## Fragmento del documento
============================================================
9 de marzo de 2009

Sigo pensando en ella...


“¿Buenos días, puedo pasar?”, me dice una acariciadora voz desde el dintel de la puerta de mi oficina. Levanto la mirada y veo a una dama imponente. Viste un impecable sastre negro, que oculta las cuidadas formas de su cuerpo. Me incorporo atento. Estiro la mano en señal de saludo y diciendo: “Buenos días. Adelante, por favor”. Resuelta, me corresponde. La invito a tomar asiento. Lo hace con un talante digno. Instalada frente a mi desordenado escritorio y a dos manos, se quita delicadamente los enormes lentes "Prada" que la ocultaban en el anonimato. La reconozco, ¡es doña Flor, mi gran jefa!

Tranquilamente, levanta el rostro. Y relucen ante mí sus enormes ojos pardos. Ellos no me miran, me hipnotizan. Su faz, blanca y delicada, resplandece en contraste con la vistosa blusa negra que destaca su personalidad madura. Su boca es pequeña. Y sus labios, carnosos y sensuales. Es bonita, más aún ahora que ensaya una sonrisa dulce y seductora. Los cabellos, negros y alisados, no caen más allá de sus hombros. Sendos aretes de perlas marmoleadas penden relucientes de sus delicadas orejas. Una fina cadena cartier yace sobre su escotado pecho, y se oculta en la comisura que forman sus ensoñadores senos.
============================================================
## Información registrada
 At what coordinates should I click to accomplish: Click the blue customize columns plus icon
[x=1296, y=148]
============================================================
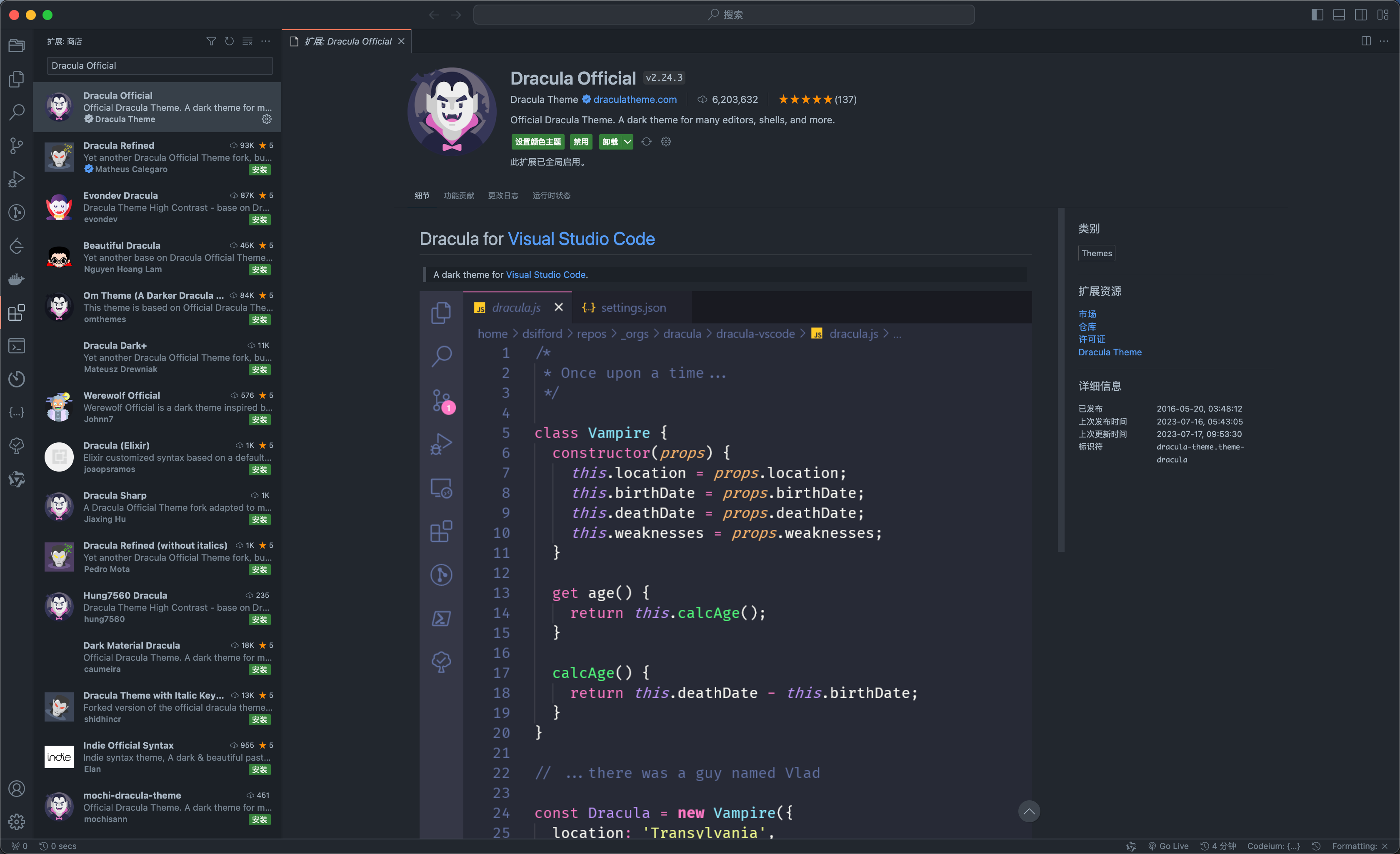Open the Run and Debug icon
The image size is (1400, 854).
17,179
============================================================
## Objetivos
**a)** Enumera todas las prendas y accesorios que lleva doña Flor según el fragmento del documento.
**b)** Resume en forma de lista el párrafo del fragmento del documento que empieza con "Tranquilamente, levanta el rostro" y conserva sus datos principales.
**c)** Reproduce del fragmento del documento el tramo que va desde "9 de marzo de" hasta "mi gran jefa!".
Para resolver cada tarea, basta con el fragmento del documento.

## Resultados por tarea
**a)**
- Un impecable sastre negro
- Unos enormes lentes "Prada"
- Una vistosa blusa negra
- Unos aretes de perlas marmoleadas
- Una fina cadena cartier

**b)**
- Doña Flor levanta el rostro con calma y muestra sus enormes ojos pardos, que hipnotizan a quien narra.
- Su cara, blanca y delicada, contrasta con una vistosa blusa negra.
- Tiene la boca pequeña y los labios carnosos y sensuales, y una sonrisa dulce y seductora la hace aún más bonita.
- Su cabello negro y alisado no pasa de los hombros.
- Lleva aretes de perlas marmoleadas y una fina cadena cartier sobre el pecho escotado.

**c)**
9 de marzo de 2009

Sigo pensando en ella...


“¿Buenos días, puedo pasar?”, me dice una acariciadora voz desde el dintel de la puerta de mi oficina. Levanto la mirada y veo a una dama imponente. Viste un impecable sastre negro, que oculta las cuidadas formas de su cuerpo. Me incorporo atento. Estiro la mano en señal de saludo y diciendo: “Buenos días. Adelante, por favor”. Resuelta, me corresponde. La invito a tomar asiento. Lo hace con un talante digno. Instalada frente a mi desordenado escritorio y a dos manos, se quita delicadamente los enormes lentes "Prada" que la ocultaban en el anonimato. La reconozco, ¡es doña Flor, mi gran jefa!